- **Entries supplied**:

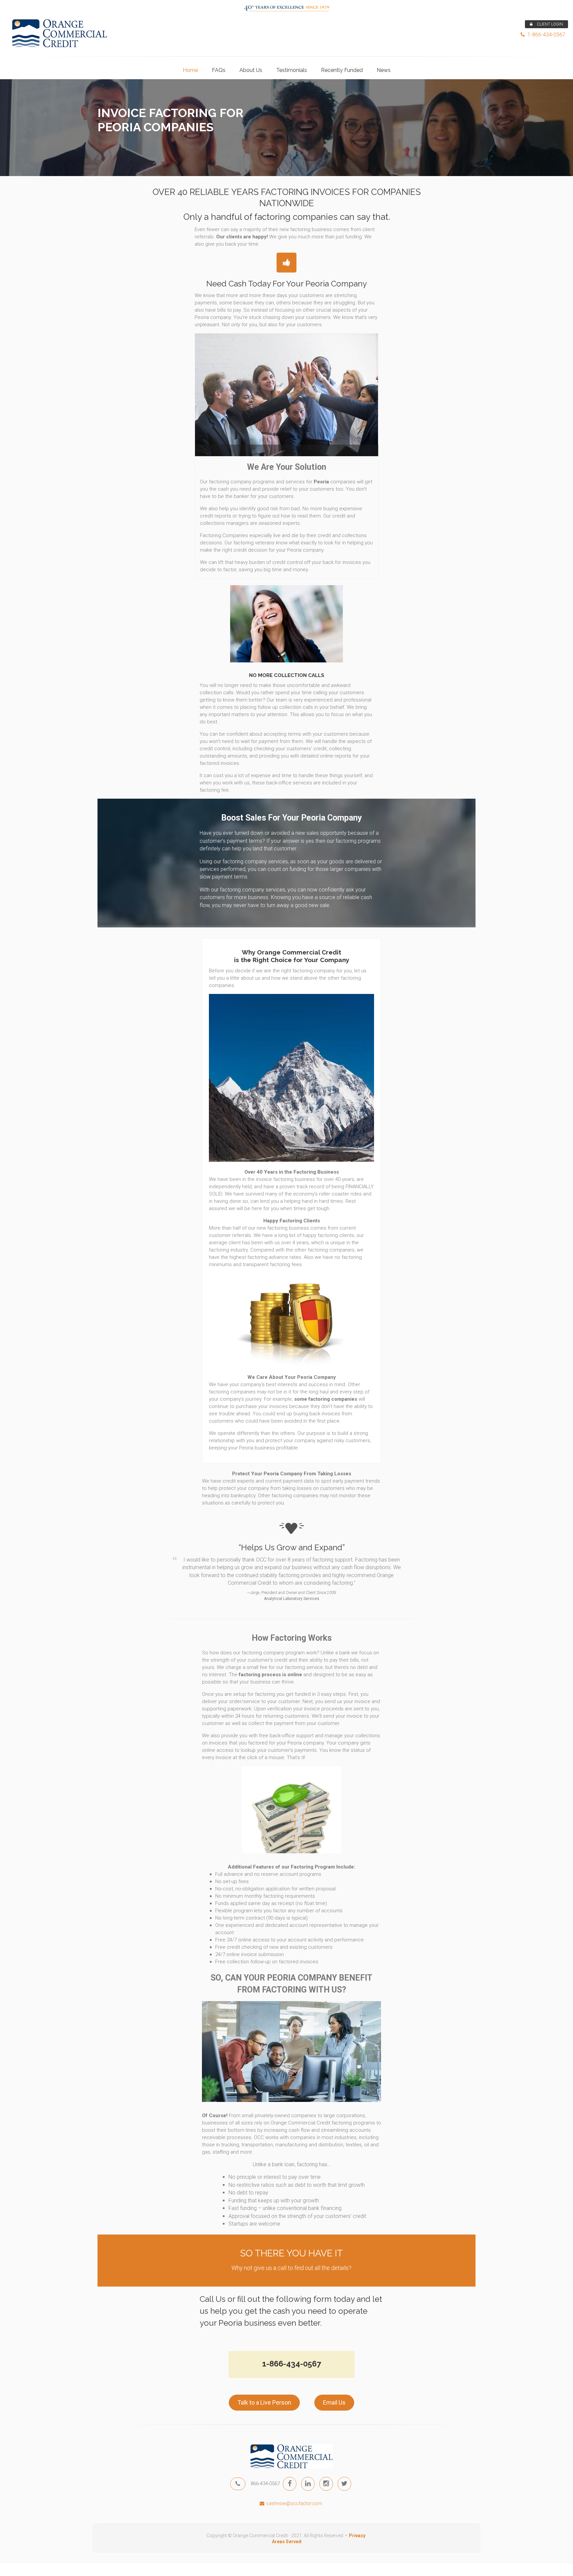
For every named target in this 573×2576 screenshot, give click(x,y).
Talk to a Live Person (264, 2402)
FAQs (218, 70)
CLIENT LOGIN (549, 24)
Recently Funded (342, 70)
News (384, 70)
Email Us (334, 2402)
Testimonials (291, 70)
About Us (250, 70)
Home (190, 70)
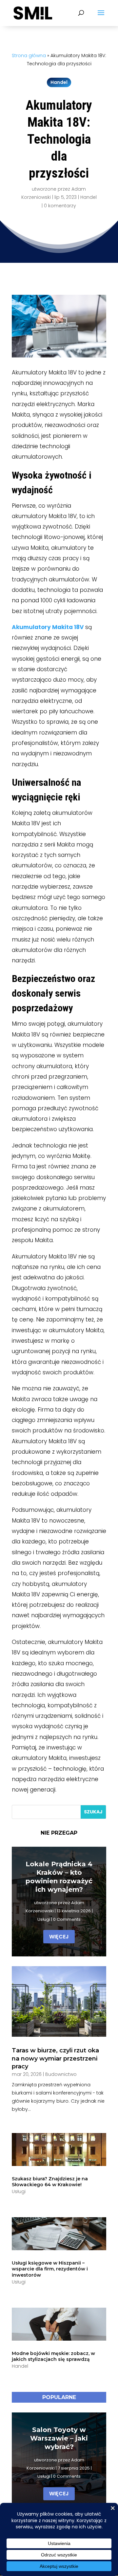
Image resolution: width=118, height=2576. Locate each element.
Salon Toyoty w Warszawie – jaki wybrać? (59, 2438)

- **Work task**: Copy the records exactly. Skip any pictures.

- **Exercise response**:
For every named target in this 573×2576 screenshot, give click(x,y).
Talk to a Live Person (264, 2402)
FAQs (218, 70)
CLIENT LOGIN (549, 24)
Recently Funded (342, 70)
News (384, 70)
Email Us (334, 2402)
Testimonials (291, 70)
About Us (250, 70)
Home (190, 70)
Image resolution: width=118, height=2576. Locate each element.
Salon Toyoty w Warszawie – jaki wybrać? (59, 2438)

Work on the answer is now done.